I think ident is atemporal though (looks at ident cache, not db snapshot)

nottmey18:02:21

@robert-stuttaford yea resolving anything else than an enum might not be a good idea, I exclude that corner case

favila18:02:51

maybe safer would be (:db/ident (d/entity db (:db/id x)))

nottmey18:02:26

the usecase is more like “pull entity tree with resolved enums” I like the “ask db again for ident” approach when it’s about very generic pulls.

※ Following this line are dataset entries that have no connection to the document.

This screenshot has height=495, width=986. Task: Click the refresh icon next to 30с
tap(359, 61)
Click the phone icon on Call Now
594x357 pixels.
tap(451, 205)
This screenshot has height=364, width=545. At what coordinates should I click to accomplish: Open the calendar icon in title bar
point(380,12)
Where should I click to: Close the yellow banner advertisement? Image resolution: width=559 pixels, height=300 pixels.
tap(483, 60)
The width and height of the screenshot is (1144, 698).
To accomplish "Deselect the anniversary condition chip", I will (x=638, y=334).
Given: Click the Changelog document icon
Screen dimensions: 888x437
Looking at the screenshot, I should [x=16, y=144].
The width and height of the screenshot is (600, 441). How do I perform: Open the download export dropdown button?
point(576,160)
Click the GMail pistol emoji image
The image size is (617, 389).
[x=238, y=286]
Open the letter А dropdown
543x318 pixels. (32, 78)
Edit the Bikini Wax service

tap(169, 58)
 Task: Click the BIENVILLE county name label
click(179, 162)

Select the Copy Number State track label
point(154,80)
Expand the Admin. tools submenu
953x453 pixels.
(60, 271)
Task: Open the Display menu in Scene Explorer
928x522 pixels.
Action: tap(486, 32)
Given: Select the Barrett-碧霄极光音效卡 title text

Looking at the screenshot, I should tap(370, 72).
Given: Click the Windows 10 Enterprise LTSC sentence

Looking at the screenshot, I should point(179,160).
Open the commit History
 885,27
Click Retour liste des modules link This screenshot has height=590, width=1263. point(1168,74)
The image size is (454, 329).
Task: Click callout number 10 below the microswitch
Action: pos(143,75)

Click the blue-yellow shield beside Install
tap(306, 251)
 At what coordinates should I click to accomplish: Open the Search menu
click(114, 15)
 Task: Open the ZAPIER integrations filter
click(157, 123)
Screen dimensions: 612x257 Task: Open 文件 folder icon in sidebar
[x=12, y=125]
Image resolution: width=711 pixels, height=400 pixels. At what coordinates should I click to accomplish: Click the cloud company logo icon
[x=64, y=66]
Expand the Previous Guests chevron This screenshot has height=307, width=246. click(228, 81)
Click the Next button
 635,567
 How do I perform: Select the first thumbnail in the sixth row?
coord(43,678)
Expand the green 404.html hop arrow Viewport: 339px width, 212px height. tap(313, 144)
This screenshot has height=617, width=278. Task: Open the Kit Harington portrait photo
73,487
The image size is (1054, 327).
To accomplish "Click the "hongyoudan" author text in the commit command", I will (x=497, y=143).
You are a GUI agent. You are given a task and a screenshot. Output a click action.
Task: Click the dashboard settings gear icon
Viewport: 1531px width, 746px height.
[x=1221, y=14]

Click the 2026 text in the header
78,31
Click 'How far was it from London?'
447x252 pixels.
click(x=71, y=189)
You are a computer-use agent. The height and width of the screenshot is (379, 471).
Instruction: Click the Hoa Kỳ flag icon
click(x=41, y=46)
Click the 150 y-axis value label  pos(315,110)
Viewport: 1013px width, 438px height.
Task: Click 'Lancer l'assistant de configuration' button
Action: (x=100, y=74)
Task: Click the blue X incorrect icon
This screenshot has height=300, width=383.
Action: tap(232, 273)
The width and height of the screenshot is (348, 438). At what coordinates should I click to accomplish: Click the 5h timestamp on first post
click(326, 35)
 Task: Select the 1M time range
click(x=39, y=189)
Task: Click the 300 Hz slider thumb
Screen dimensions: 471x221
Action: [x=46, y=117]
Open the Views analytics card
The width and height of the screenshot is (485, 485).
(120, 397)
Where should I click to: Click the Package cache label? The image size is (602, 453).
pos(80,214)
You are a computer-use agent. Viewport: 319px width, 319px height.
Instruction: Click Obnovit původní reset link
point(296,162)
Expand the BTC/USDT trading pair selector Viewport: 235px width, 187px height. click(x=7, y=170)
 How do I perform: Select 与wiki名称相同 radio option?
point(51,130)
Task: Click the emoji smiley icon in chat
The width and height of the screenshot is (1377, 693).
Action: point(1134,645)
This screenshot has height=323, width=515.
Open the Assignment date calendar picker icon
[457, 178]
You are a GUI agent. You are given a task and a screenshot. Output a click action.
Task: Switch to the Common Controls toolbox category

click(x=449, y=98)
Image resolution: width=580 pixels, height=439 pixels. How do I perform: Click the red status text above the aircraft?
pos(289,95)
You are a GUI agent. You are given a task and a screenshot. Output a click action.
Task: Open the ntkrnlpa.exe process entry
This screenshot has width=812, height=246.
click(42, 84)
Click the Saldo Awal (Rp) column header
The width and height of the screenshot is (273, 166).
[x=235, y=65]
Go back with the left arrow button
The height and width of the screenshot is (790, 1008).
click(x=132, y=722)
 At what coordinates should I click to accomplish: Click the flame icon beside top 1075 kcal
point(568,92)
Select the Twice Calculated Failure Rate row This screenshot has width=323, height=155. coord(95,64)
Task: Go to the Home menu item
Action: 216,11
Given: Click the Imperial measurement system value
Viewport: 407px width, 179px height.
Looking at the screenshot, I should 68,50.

Would calling this for every leaf map be a bad idea?

favila18:02:08

if you include :db/ident in the pull, there is hardly any cost

favila18:02:26

if you don't you need a lookup which is likely to be in the object cache anyway

favila18:02:31

(and so fast)

favila18:02:39

so I doubt it makes a difference practically

robert-stuttaford18:02:07

as Rich says, why worry, when you can measure 🙂

favila18:02:13

(defn entity-pull
  "Like pull, but returns values consistent with d/entity, i.e.,
  entities with :db/ident are represented as keywords and sets are
  used instead of vectors."
  [db pat eid]
  (->> (d/pull db pat eid)
       (clojure.walk/prewalk
         (fn [x]
           (cond
             (and (not (map-entry? x)) (vector? x)) (set x)
             (and (map? x) (:db/ident x)) (:db/ident x)
             (and (map? x) (:db/id x)) (or
                                         (:db/ident (d/entity db (:db/id x)))
                                         x)
             :else x)))))

favila18:02:41

I've wanted that for other things, never thought about getting the ident after-the-fact

favila18:02:50

that technique makes it much easier to write

oscar20:02:03

I'm using the Datomic Client library and when I try adding the expression [(namespace ?ident) ?ns] as a where clause I get the error message "The following forms do not name predicates or fns: (namespace)". I tried namespacing the symbol but got the same error. When I run the same query in the Peer library, it works just fine. Does anyone have an idea of what I'm doing wrong?

favila20:02:34

clojure.core/namespace also does not work?

oscar20:02:23

Yeah. By the way Datomic Peer Server is a version old in case that has some significance.

az21:02:36

Hi all, can anyone point me in the right direction when it comes to building realtime web apps with clojure and datomic? Are there any frameworks I should look at?

zane23:02:01

I feel like Cognitect just announced something that fits this description. I'd check out their blog.

nottmey11:02:55

don't see anything fitting on their blog in the last months

nottmey19:02:24

ahh I know vase, is it supposed to cater to “realtime” apps?

zane19:02:03

I'm not sure! I haven't looked into it yet.

zane23:02:30

Hmm. datomic.api/pull-many is NPE-ing at me in one of my tests. Are there common gotchas I should be aware of when using it?

zane23:02:27

Oh damn. I think I might be hitting this issue:

zane23:02:05

> Datomic versions prior to 0.9.4699 cannot read adaptive indexes, and will fail with the following stacktrace: >

java.lang.NullPointerException
at com.google.common.base.Preconditions.checkNotNull(Preconditions.java:191)
at com.google.common.cache.LocalCache.getIfPresent(LocalCache.java:3988)
at com.google.common.cache.LocalCache$LocalManualCache.getIfPresent(LocalCache.java:4783)
at datomic.cache$eval2673$fn__2674.invoke(cache.clj:65)

zane23:02:09

Or something similar.

zane23:02:39

Our Datomic version is significantly newer than the one listed.